Образ нового героя, который бы отличался от персонажей эпохи «застоя», на какой бы стороне потребления они не находились, был востребован. И именно эта востребованность удовлетворялась своеобразно в новом идеологическом «заказе»: тяга к романтике и подвигу получили совершенно иное, извращенное смысловое и символическое содержание. Герой получает возможность действовать, и действует, вновь становясь трагической фигурой, которая бросается на алтарь новых общественных отношений. Судьбы этих героев, например в фильмах «Фанат» Владимира Феоктистова (1989 г.), «По прозвищу зверь» Александра Муратова (1990 г.), «Риск без контракта» (1992 г.) и др., трагичны, они проходят один путь: армия (участие в войне), колония, нелегальнй бизнес, наконец, подвиг, связанный с личным выбором и заканчивающийся печальным концом. Окружающая их действительность депрессивна, жестока и абсурдна.
В перестроечном и раннем постсоветском кино можно выделить несколько базовых сценариев репрезентации умирающего советского общества:
- Беспросветное и бессмысленное настоящее, мир социальной драмы, наполненный рэкетирами, проститутками, неформалами, действительность полная неустроенности и отсутствием перспектив, молодежный протест (например, фильмы «Маленькая Вера» Василия Пичула (1988 г.), «Авария - дочь мента» Михаила Туманишвили (1989 г.), «Интердевочка» Петра Тодоровского (1989 г.) и др.).
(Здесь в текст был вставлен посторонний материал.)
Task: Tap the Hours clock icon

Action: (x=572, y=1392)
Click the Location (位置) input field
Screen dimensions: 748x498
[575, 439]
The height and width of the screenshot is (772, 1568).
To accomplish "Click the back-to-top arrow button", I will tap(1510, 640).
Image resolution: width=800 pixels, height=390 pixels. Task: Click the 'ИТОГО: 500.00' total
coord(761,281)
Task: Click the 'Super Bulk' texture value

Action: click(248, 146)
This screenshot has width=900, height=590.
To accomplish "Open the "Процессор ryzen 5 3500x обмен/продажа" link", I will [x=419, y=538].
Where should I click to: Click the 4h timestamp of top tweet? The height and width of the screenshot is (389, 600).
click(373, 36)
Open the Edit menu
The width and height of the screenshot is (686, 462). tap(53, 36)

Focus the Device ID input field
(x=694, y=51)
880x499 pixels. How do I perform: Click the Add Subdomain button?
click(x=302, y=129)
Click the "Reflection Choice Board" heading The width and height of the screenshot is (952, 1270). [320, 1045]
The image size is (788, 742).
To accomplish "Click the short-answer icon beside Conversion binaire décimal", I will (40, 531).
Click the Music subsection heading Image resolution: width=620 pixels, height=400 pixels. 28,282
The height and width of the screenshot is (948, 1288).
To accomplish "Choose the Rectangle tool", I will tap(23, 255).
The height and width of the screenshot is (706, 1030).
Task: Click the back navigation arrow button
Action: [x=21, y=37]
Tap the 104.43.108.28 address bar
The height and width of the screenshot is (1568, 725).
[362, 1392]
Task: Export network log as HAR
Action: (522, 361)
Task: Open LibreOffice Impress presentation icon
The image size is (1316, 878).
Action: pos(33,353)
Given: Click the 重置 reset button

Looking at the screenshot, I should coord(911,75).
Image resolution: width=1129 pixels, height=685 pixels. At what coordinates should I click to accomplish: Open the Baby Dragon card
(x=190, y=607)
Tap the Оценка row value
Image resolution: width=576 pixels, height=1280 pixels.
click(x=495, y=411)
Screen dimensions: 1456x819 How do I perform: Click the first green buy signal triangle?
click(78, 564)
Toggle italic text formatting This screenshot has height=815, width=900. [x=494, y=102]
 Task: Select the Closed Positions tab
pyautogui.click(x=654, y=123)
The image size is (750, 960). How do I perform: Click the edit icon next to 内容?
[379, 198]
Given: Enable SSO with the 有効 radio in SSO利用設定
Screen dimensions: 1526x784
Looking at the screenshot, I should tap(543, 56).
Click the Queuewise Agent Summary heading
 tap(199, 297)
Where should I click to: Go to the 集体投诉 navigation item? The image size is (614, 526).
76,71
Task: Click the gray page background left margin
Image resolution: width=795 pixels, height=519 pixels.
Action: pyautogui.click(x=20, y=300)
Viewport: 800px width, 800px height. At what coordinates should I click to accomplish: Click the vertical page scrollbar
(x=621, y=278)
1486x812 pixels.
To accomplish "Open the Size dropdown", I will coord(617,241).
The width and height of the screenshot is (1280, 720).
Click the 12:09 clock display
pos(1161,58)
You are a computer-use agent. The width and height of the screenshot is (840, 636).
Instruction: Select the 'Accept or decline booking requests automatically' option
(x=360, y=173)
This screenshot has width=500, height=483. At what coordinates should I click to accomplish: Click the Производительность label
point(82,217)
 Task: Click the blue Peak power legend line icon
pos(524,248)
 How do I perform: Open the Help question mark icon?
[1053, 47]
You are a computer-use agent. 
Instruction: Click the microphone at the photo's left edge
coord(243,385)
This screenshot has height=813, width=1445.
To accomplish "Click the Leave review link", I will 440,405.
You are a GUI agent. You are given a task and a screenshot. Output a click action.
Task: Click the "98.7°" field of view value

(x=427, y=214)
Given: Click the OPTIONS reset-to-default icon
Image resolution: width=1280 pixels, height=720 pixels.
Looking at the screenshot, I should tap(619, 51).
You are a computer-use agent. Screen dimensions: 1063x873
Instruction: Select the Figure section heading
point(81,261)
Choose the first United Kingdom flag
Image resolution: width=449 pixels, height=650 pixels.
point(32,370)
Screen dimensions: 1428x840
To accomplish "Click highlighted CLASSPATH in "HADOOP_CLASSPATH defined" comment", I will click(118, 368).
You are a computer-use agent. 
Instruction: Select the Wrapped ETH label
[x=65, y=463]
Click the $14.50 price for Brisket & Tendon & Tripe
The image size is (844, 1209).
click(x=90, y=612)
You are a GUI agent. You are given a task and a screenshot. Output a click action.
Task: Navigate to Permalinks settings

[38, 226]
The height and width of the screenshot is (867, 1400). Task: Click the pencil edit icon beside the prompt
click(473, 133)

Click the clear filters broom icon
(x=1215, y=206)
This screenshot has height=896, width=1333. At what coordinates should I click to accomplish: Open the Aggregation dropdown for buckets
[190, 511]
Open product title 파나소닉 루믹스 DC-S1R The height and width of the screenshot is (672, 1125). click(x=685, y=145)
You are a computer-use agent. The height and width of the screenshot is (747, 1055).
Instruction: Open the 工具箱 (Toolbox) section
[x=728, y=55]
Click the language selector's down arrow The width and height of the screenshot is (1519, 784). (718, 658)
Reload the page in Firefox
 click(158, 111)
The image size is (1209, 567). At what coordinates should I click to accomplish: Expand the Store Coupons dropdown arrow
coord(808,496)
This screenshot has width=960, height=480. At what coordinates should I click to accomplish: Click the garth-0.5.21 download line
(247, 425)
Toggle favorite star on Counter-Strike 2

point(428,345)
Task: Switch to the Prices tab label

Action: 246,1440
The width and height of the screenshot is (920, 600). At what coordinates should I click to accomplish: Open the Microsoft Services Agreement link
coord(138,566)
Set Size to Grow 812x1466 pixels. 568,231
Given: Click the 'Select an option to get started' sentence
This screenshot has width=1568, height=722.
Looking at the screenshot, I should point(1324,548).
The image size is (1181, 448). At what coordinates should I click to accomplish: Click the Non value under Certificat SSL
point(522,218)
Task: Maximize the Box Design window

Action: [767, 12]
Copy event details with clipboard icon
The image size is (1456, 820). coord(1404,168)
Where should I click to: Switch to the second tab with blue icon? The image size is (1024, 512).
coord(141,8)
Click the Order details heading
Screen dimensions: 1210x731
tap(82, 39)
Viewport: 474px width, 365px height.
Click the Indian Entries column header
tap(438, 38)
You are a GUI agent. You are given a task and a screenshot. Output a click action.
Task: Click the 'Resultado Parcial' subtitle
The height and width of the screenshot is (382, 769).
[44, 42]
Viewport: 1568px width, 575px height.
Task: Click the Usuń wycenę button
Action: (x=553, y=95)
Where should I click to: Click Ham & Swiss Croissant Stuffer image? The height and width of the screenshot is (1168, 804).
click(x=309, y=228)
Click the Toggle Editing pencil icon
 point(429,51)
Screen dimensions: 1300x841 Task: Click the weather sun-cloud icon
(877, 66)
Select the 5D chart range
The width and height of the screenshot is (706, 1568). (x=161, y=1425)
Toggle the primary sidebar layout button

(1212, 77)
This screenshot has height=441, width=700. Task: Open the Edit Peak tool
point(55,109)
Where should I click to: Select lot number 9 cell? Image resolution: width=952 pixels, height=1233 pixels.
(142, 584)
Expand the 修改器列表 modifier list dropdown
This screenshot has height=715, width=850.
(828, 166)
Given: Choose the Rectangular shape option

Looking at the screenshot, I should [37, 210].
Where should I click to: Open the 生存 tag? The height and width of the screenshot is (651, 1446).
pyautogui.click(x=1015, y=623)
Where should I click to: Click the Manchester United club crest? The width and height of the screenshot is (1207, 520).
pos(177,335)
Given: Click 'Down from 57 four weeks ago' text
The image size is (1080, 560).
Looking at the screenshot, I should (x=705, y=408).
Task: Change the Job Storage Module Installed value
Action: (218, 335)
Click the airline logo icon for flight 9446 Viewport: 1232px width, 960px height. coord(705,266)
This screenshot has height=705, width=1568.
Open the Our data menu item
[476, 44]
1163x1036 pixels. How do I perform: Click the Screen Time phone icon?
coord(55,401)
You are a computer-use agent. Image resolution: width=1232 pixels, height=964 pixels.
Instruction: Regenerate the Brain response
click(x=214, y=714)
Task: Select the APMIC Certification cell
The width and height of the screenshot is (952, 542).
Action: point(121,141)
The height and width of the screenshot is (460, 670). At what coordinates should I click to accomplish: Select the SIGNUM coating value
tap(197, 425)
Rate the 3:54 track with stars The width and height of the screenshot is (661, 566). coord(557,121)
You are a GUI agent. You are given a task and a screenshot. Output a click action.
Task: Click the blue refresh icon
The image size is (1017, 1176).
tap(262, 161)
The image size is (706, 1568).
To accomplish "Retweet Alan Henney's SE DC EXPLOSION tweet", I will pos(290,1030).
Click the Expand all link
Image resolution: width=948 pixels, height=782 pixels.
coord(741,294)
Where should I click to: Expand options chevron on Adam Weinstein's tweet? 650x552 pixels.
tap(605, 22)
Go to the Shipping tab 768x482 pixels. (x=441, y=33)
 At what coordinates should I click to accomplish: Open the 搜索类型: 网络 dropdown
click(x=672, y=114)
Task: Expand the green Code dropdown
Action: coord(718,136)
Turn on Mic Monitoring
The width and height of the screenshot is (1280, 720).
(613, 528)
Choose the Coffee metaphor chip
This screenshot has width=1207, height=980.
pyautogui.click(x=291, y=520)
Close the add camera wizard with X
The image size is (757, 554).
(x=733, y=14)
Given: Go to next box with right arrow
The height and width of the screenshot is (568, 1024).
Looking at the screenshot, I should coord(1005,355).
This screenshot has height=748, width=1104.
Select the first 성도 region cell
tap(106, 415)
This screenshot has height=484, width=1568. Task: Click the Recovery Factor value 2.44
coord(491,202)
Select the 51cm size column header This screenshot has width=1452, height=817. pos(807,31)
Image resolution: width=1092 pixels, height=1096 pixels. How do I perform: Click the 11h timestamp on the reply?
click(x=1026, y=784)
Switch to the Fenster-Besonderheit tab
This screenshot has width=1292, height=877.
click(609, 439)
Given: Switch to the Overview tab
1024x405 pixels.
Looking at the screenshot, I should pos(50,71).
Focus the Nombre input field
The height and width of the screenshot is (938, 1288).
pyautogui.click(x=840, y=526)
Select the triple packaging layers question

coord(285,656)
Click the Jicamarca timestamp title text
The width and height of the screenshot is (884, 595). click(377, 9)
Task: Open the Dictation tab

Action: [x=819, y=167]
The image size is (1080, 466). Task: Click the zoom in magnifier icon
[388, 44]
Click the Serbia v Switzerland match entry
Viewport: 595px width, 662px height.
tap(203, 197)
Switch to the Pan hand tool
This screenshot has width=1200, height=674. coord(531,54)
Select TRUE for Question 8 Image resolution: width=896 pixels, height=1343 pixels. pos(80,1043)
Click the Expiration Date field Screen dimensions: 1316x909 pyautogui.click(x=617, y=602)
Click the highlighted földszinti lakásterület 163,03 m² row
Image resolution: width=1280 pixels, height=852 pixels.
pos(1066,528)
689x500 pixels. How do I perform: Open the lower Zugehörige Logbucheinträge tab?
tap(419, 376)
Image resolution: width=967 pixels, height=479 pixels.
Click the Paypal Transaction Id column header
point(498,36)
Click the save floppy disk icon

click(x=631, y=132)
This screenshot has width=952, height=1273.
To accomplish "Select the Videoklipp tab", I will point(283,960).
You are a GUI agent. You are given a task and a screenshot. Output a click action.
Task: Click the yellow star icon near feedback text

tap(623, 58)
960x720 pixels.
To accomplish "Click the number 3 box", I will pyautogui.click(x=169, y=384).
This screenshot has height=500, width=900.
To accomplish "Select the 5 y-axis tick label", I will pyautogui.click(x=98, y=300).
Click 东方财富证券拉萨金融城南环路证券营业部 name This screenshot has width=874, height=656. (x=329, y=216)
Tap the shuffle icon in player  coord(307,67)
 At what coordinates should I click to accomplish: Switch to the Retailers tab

- Столь же ужасное прошлое, состоящее из той же черноты, репрессий, золота партии, коррупции номенклатуры («Кодекс бесчестия» Всеволода Шиловского (1993 г.)), ужасов революции.
- Отмененное будущее, конец советской научной фантастики с ее образом будущего.
Исторические экранизации романтизируют дореволюционное прошлое, в пространстве которого, как в «Гардемаринах, вперед!» Светланы Дружинины (1988 г.), остается еще что-то светлое, что оказывается еще одним критическим уколом в настоящее. Будущее же может существовать только как детское кино («Гостья из будущего» Павла Арсенова (1984 г.)), это уже не фантастика, а чистая сказка. Светлое будущее советской фантастики переноситься за океан, вера в Запад заменяет веру в коммунизм. Интересен в этом отношении фильм «Американ бой» Бориса Квашнева (1992 г.), пожалуй чуть ли не единственный фильм с хеппи-эндом. Счастливый конец стал возможен только потому, что главный герой, ветеран афганской войны стал гражданином США.
Интересно, что одной из линий рефлексии эпохи крушения СССР является тезис о том, что советский человек, воспитанный на высоких принципах морали, нравственности и гуманизма был не готов к реальной жизни. И эта реальная жизнь была показана в перестроечном кино без всяких условностей. Но тогда возникает новое противоречие: допустим, что советский человек был инфантилен и не готов к жестокости, но и система, повседневная жизнь не была идиллией (о чем постоянно говорят критики советского общества), как это изображалось в советском кино.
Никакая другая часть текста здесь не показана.